A exploração trabalhista na sociedade moderna
Enviada em 24/08/2020
Na animação japonesa, Happy Sugar Life, a protagonista Satou Matsuzaka começa a trabalhar em um restaurante como uma garçonete para sustentar uma criança perdida, mas devido ao fato de ser muito bonita, sua chefe a força à fazer horas extras até o final do mês e acaba por suja de propósito para fazer-la limpar, e no final do mês, Satou não tem seu devido pagamento pelas horas extras.

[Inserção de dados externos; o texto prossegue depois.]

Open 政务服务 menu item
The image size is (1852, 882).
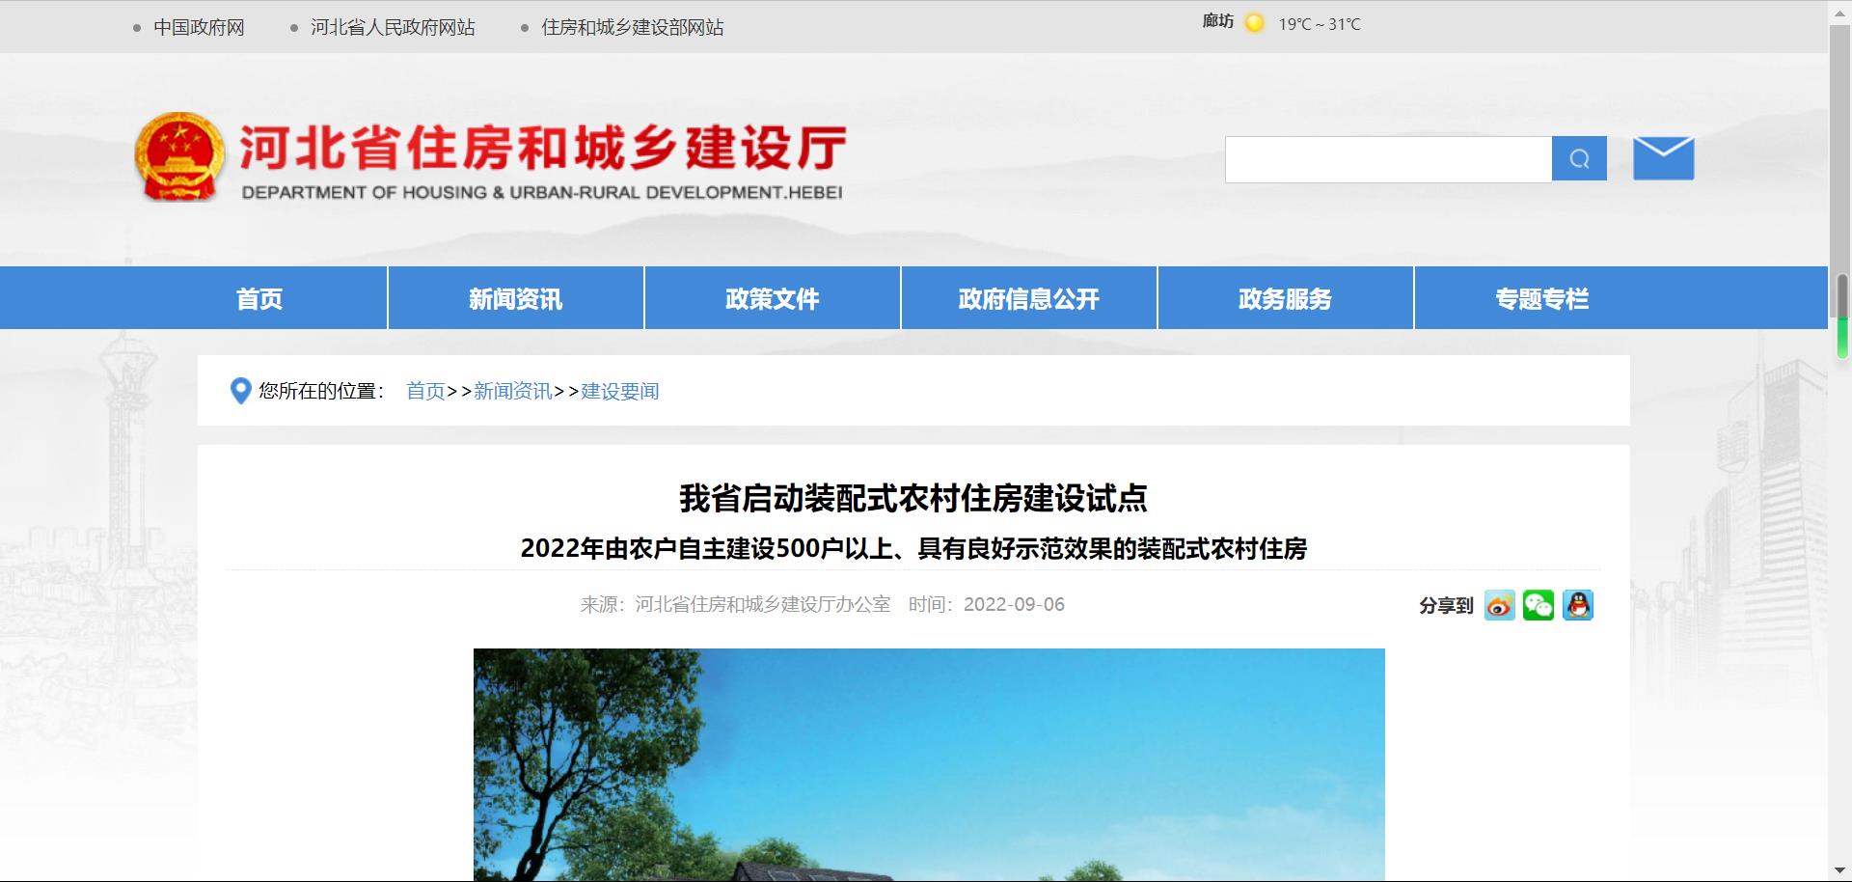point(1285,298)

De forma análoga, muitos dos que trabalham uma enorme carga de horas não são bem recompensados.
No estúdio de animação japonesa, Madhouse, um animador teve de ser hospitalizado após trabalhar 400 horas em um único mês, e não receber pelas horas extras trabalhadas, presumindo que o caso tivesse acontecido no Brasil devido às diferenças de horas de jornada de trabalho, esse animador estaria trabalhando 16 horas diárias, o que ultrapassa a carga diária de 8 horas que exercem o Art. 58 da Consolidação das Leis do Trabalho, ou seja, estariam colocando em risco a vida de um trabalhador.

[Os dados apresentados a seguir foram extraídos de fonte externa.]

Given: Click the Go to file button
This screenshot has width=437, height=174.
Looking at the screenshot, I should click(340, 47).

Hodiernamente, é exigido trabalhadores com maior qualificação para a execução de uma tarefa, já que as máquinas acabam por fazer todo o trabalho manual executado pelo homem a partir da Revolução Industrial, com isso, quando foi introduzida os operários tinham apenas a obrigação de fazer uma tarefa repetitiva ou de apertar um botão ou de girar alguma manivela que a máquina exercia o resto do serviço, o que torna a rotina exaustiva e repetitiva por ter que fazer a mesma função diariamente.

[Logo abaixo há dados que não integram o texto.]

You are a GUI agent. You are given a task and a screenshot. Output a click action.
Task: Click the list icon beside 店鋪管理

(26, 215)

Em virtude dos fatos apresentados, é mister que os empregados de uma empresa relatem que os seus direitos trabalhistas estão sendo ignorados e violados pelo seu local de trabalho, levando em consideração a carga horária diária e semanal, a quantidade de horas extras feitas e o pagamento total do mês, para que assim sejam tomadas ás devidas providências. Assim como no filme Tempos Modernos, de Charlie Chaplin, o próprio Chaplin é ordenado a fazer o mesmo serviço até ter um ataque de nervos devido ao extremo trabalho na fábrica, na qual atualmente pode ser evitado, devido às leis trabalhistas e seus direitos como cidadãos.